Homogeneous refinement fails from heterogeneous refinement class

Hi all,
I can’t homogeneous refine (looks horrible) classes from heterogeneous refinement even though the classes look great coming out of heterogeneous refinement. Any ideas what could be causing this? attaching the two FSCs for comparison.
NHR:

HR:

Your particles are binned too much. Re-extract with less binning, as you are hitting Nyquist. Heterogeneous refinement interpolates (by default) to a 128px box, which in this case I guess is larger than your binned particle size.

Interesting, I’ve never considered this before, does heterogeneous refinement really interpolate to upscale to the given box size rather than zeropad in Fourier space? Wouldn’t the FSC then look different, either reaching an asymptote beyond the particle nyquist or showing a periodic pattern? Either way that sounds very misleading…
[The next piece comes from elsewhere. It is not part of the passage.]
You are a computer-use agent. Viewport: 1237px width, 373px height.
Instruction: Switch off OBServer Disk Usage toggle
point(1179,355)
EDIT: I should check myself here - zeropadding would exactly be interpolating, but I don’t see how that would lead to a sinusoidal decrease in correlation beyond the data nyquist.

Thanks Oli, I should have noticed there was something different when X-axis extended all the way to unbinned Nyquist for heterogeneous refinement.

Follow-up: in relion this binning still works despite hitting Nyquist, any idea what’s different about the algorithms?

What do you mean by “still works”?

I would be careful to only look at the unsharpened map - the B-factor estimation often goes bananas with binned data.

1 Like

In relion I can run 3D refinement to Nyquist (bin by 4) followed by 3D classification without alignment to sort out heterogeneity. The 3D refinement still yields reconstructions with secondary structure. In cryosparc homogeneous refinement at bin by 4 doesn’t yield a useful reconstruction.

Edit: yes, only using unsharpened maps, can still see helices (sausages).

Looking at the FSC it still seems to be going to Nyquist though, so I would expect there to still be secondary structural information, unless mask-edge artefacts are dominating. If that is the case, then I would refine without a mask (switching off dynamic masking).

EDIT: Ah just saw your edit. In that case, it might be worth comparing the relion and cryosparc reconstructions using the same B-factor (or no sharpening.

1 Like

I tried no masking and also changing the resolution at which masking begins to a few different values, no luck. 2D and heterogeneous refinement did work at bin 4, so it wasn’t a waste of time. I’ll re-extract to bin 2 as you suggested for homogeneous and 3D classification, should do the trick.
Thanks!

1 Like

@au583982 Volumes are zero-padded in real space - it only increases the spectral resolution, which makes peak localization somewhat more robust and decreases interpolation errors in Fourier space.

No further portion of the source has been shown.